TASK LIST:
a) Rewrite the stretch of the advice column on teenage anger from "A: First, I" through "seemingly unchanged family.", replacing "psychologists" with "therapists".
b) Translate this sentence from the advice column on teenage anger into Spanish: "Adolescence is a time of physical and emotional change – and with that change comes uncertainty."
*** EXTRACT PROVIDED ***
Photo Credit: Jewish Press

Q: I am sixteen and I often find myself extremely angry with my parents and siblings. I can’t really pinpoint anything that makes me angry – but sometimes I just need to escape to my room or else I will explode. Is there something I can do to calm myself? Is this kind of anger normal?

A: First, I want to say that it is great you are asking these questions. Your desire to control your anger shows an emotional maturity that you should be proud of.


Let me start by answering your second question “is this kind of anger normal?” Actually, a lot of teenagers experience anger that often seems wild and explosive. Many doctors and psychologists describe this anger as an integral part of growing up. Adolescence is a time of physical and emotional change – and with that change comes uncertainty. Meanwhile, everything in the house you grew up in remains relatively similar. Therefore, tension arises between the changing teenager and the seemingly unchanged family.

With this in mind, it is easy to see where this anger comes from and why it is indeed normal. As adolescents feel themselves becoming individuals who are separate from their families, they experience conflicting emotions. They love their families, but also see things that they might disagree with. They want to spend time with their parents and siblings like they used to, but they also need much more space in order to grow and develop into their own people. So, yes, this anger is normal – and even healthy – because it indicates that you are growing and developing your own individual persona.

However, just because anger is good and healthy, does not mean you have to express it in a destructive manner. Below are some tips on how to control your anger and turn it into something positive:

Maintain perspective: Separate the true grievances from the petty annoyances. Take a moment to think about whether what’s angering you is truly terrible or simply a passing irritation. This will give you the ability to better deal with the “big” stuff when it comes along.
*** End of EXTRACT PROVIDED ***
*** SUPPLIED RECORDS ***
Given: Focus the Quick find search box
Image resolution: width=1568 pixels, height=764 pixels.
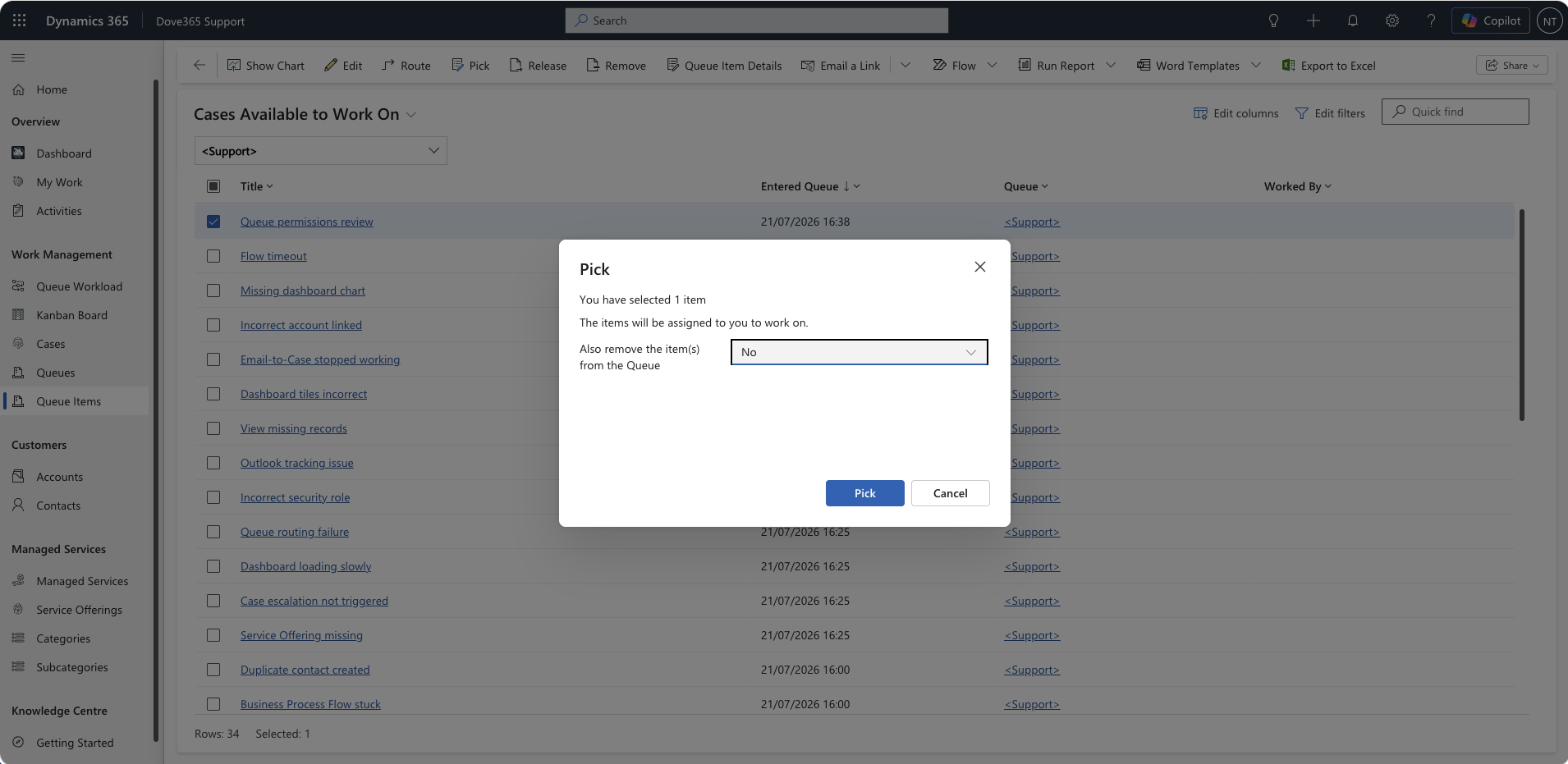Looking at the screenshot, I should (x=1455, y=112).

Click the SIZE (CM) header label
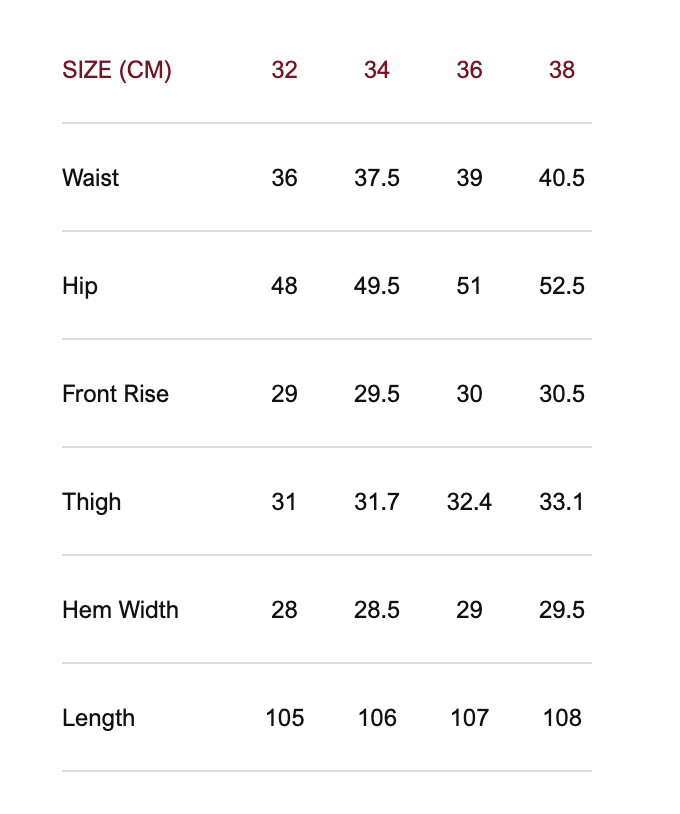(117, 70)
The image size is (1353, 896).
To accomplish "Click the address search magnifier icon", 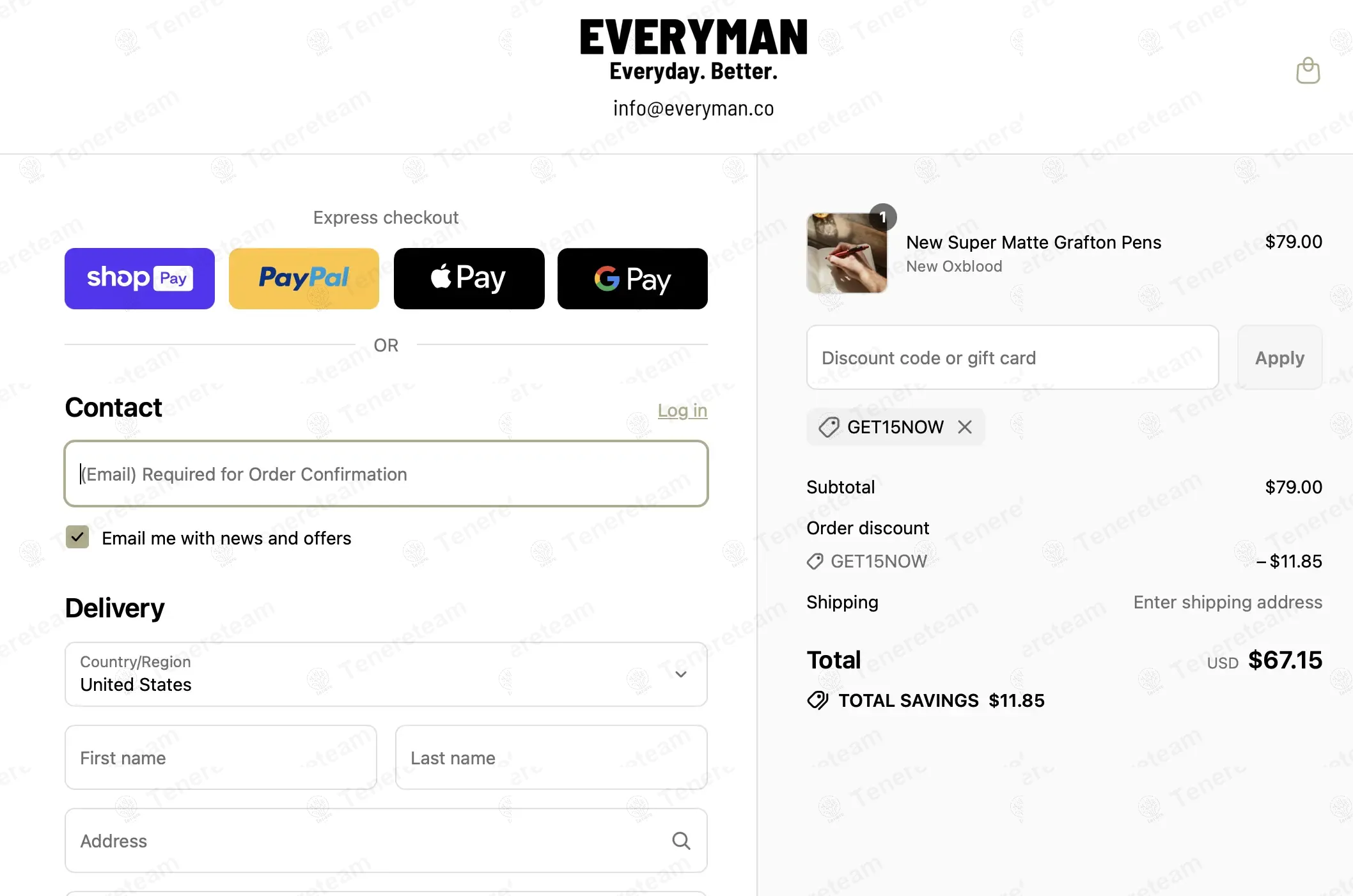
*** End of SUPPLIED RECORDS ***
PER-TASK OUTPUTS:
a)
A: First, I want to say that it is great you are asking these questions. Your desire to control your anger shows an emotional maturity that you should be proud of.


Let me start by answering your second question “is this kind of anger normal?” Actually, a lot of teenagers experience anger that often seems wild and explosive. Many doctors and therapists describe this anger as an integral part of growing up. Adolescence is a time of physical and emotional change – and with that change comes uncertainty. Meanwhile, everything in the house you grew up in remains relatively similar. Therefore, tension arises between the changing teenager and the seemingly unchanged family.

b) La adolescencia es una época de cambio físico y emocional, y con ese cambio llega la incertidumbre.